#### Task directions
Could you rewrite the lines from the one containing "The image size" through the last line, keeping the requests and shifting every coordinate in the answers up by 113? Leave out the pictures.

** start of Records supplied **

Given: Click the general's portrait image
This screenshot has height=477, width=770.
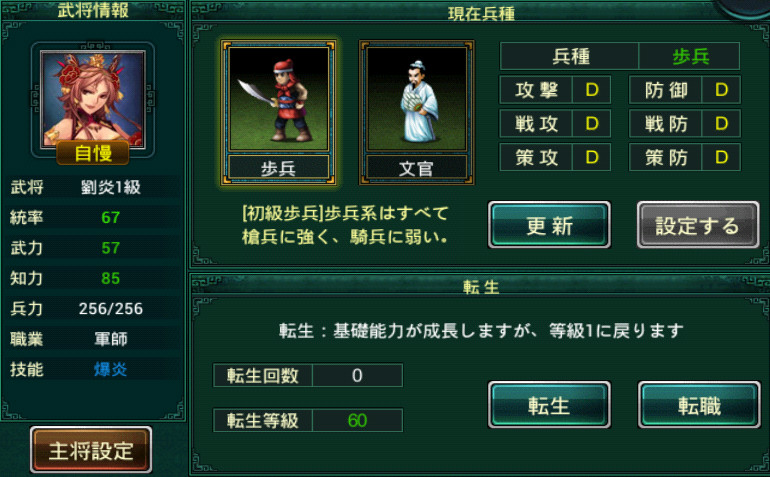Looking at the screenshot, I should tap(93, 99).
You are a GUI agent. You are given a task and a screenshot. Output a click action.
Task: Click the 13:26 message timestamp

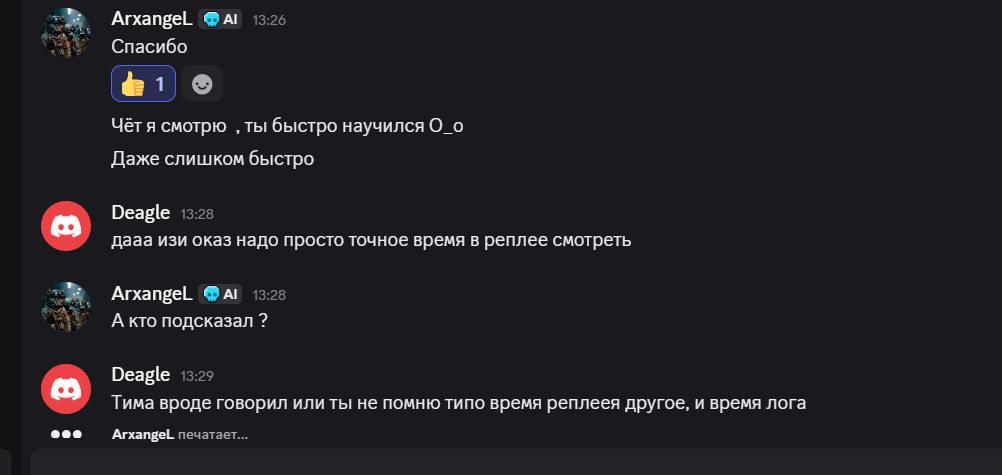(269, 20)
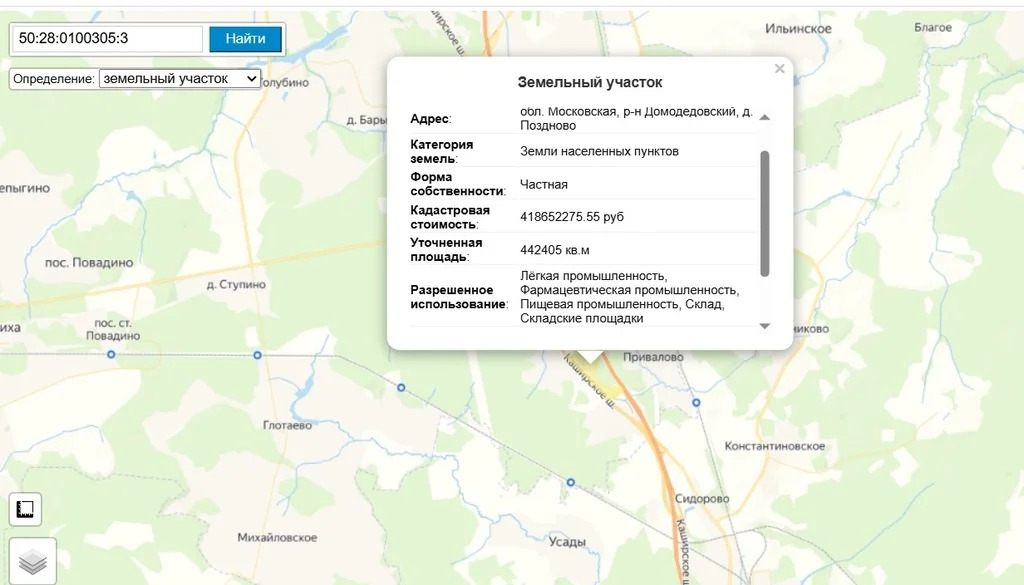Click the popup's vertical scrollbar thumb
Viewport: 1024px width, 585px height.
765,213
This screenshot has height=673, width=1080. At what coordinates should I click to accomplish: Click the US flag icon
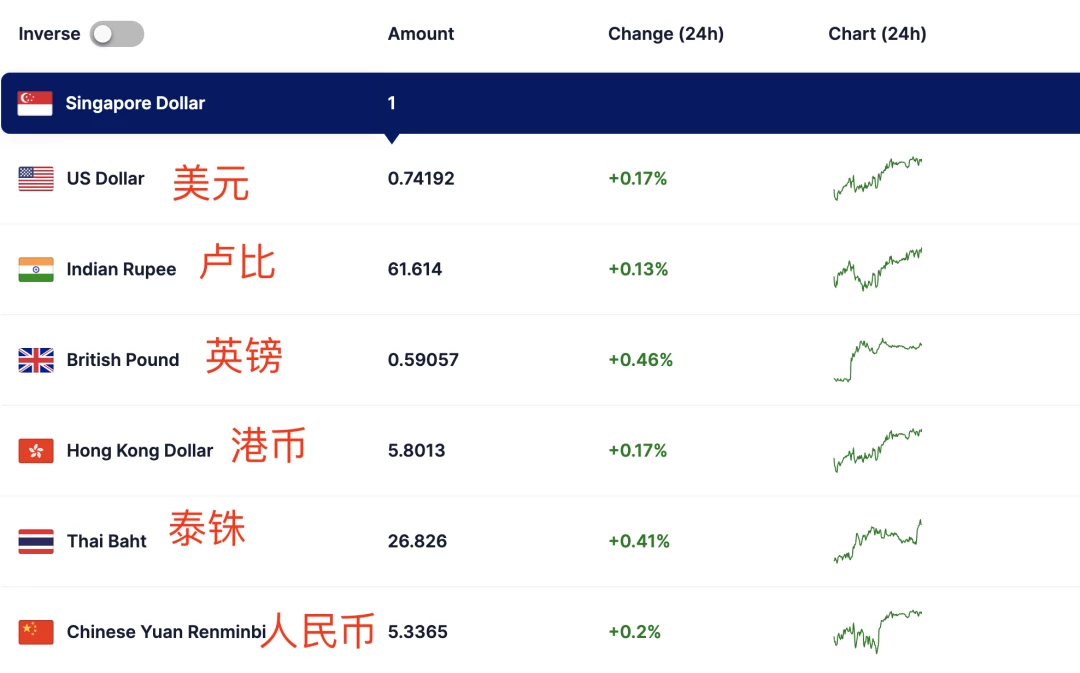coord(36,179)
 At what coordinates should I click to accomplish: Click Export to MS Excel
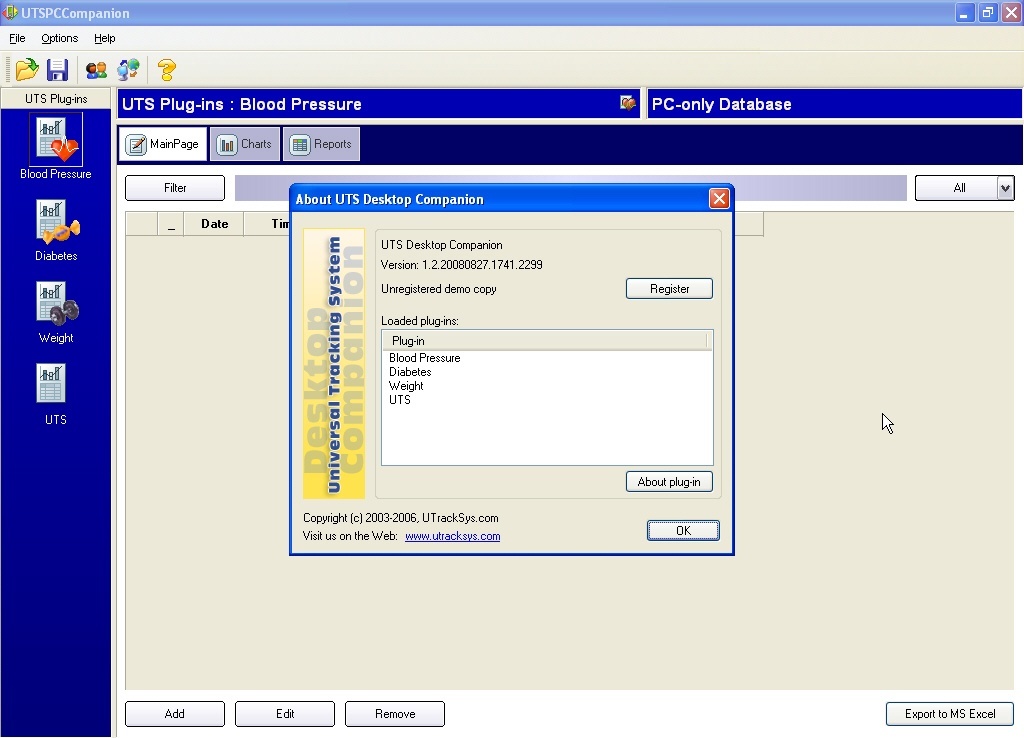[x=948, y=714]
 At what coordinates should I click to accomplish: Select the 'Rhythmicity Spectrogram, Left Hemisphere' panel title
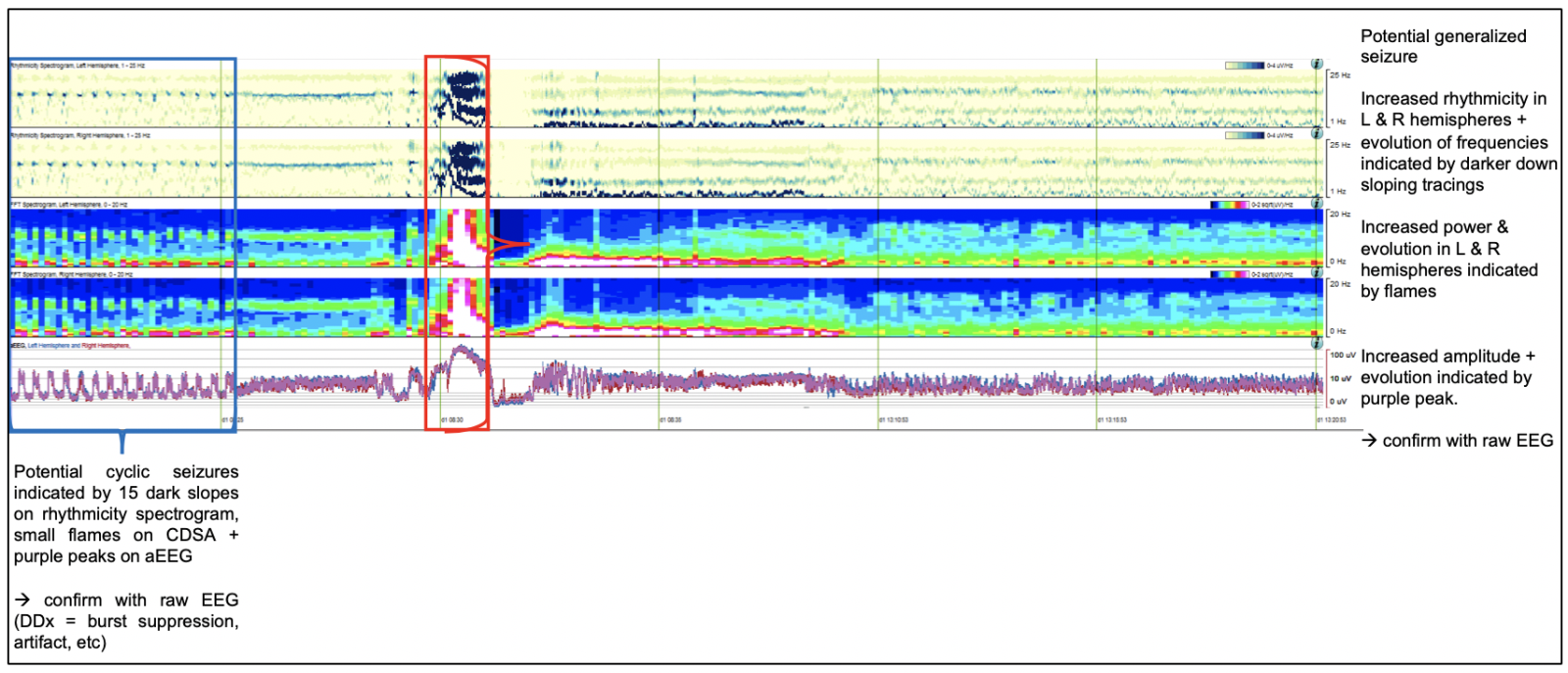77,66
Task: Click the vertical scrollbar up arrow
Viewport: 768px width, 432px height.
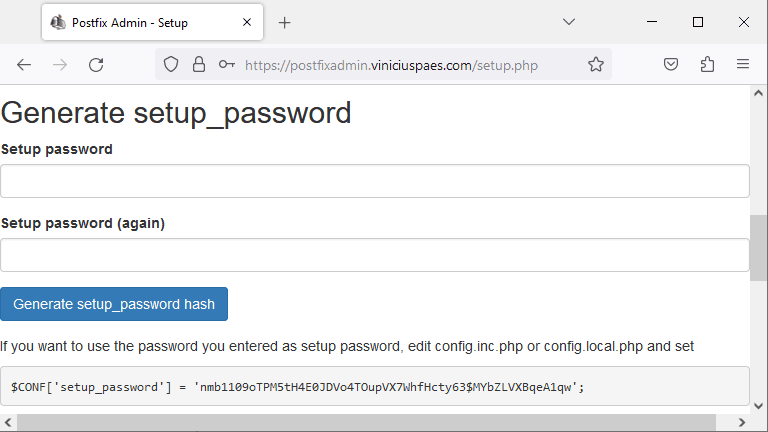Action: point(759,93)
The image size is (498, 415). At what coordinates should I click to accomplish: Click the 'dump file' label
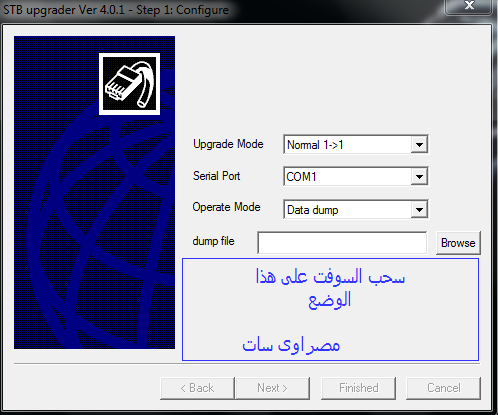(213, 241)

** end of Records supplied **

#### Output of the exercise
The image size is (498, 415). At what coordinates should I click to accomplish: Click the 'dump file' label
(326, 354)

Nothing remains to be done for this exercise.